Il vole vers Camille ; il la rassure sur ses inquiétudes ; il lui fait les plus tendres adieux. Camille peint dans cette scène tout ce que l’amour, en opposition avec le devoir, peut exprimer ; son cœur combattu par la tendresse qu’elle doit à ses frères, par l’amour qu’elle doit à son père et à sa patrie, par l’honneur de sa famille, et par un sentiment encore plus cher, se livre tour-à-tour impressions diverses qui affectent son âme. Cependant elle ne peut se refuser au plaisir innocent d’orner de ses mains, celui dont la vie lui est si précieuse.

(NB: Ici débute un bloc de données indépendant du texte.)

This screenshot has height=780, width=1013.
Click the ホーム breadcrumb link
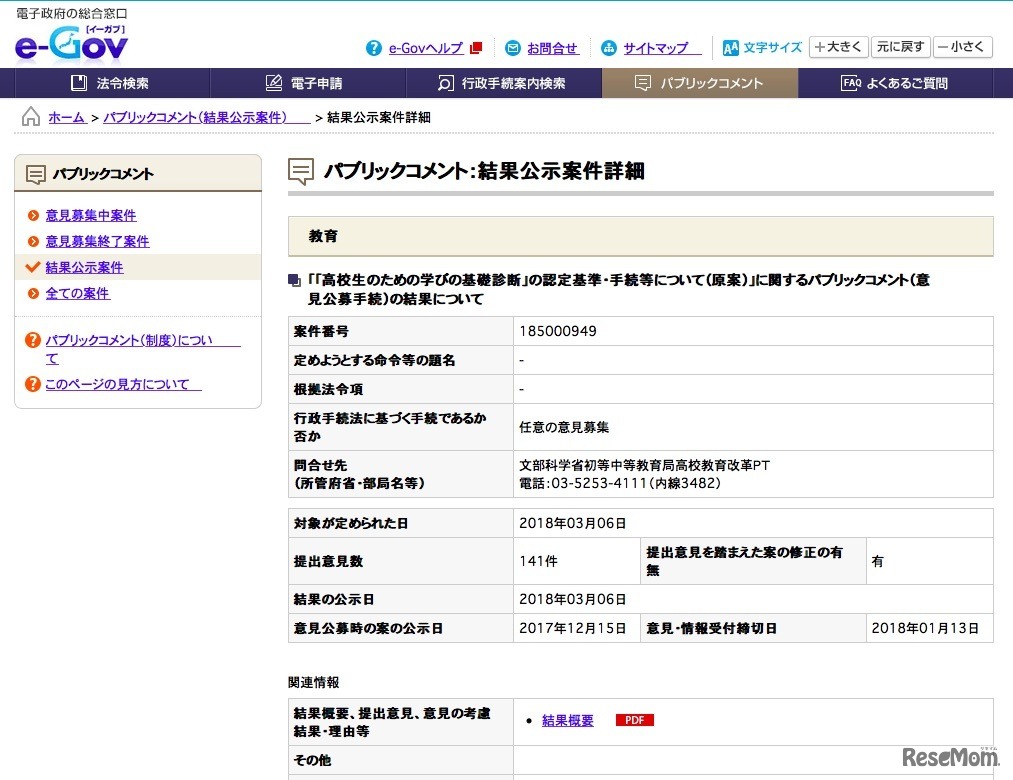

Coriace enchanté regarde ce gage de l’amour, comme le présage heureux de sa victoire ; il tombe aux genoux de Camille, il lui témoigne sa reconnaissance ; mais le bruit éclatant des timbales et des trompettes réveille dans son cœur le désir de combattre, et ralume cette ardeur martiale que les larmes de son amante avoient amortie pendant quelques instans. C’est envain qu’elle veut le suivre ; l’effroi s’empare d’elle ; les genoux fléchissent ; elle chancelle et tombe dans un fauteuil, absorbée par la crainte, la douleur et le désespoir.
Scène III.
Les Horaces viennent embrasser leur sœur et lui dire peut-être un éternel adieu. Ce moment est cruel pour Camille, l’Amour se taît, la nature parle ; la voix du sang et celle de la patrie se font entendre. Le danger de ses frères élève dans son cœur tous les sentimens de la tendresse ; elle s’oppose à leur départ ; elle insulte Rome et les Dieux ; elle se précipite alternativement dans leurs bras, et les arrose des larmes précieuses de l’amitié.
Scène IV.
Le vieil Horace, Procule, Fulvie.
Le vieil Horace court à ses fils▶. Guidé par l’honneur, embrasé de l’amour de la patrie, il les conjure d’en être les défenseurs ; et leur recommande cette fermeté et ce courage héroïque, appanage des âmes bien nées. Procule qui les invite à combattre, à vaincre ou à mourir en Romains, leur jure que Fulvie sera le prix qu’il accordera à l’ainé des Vainqueurs. Camille, témoin de cette scène et des vœux qui se forment aux dépens de sa félicité, tombe dans les convulsions du désespoir et peint ce que la fureur a de plus affreux.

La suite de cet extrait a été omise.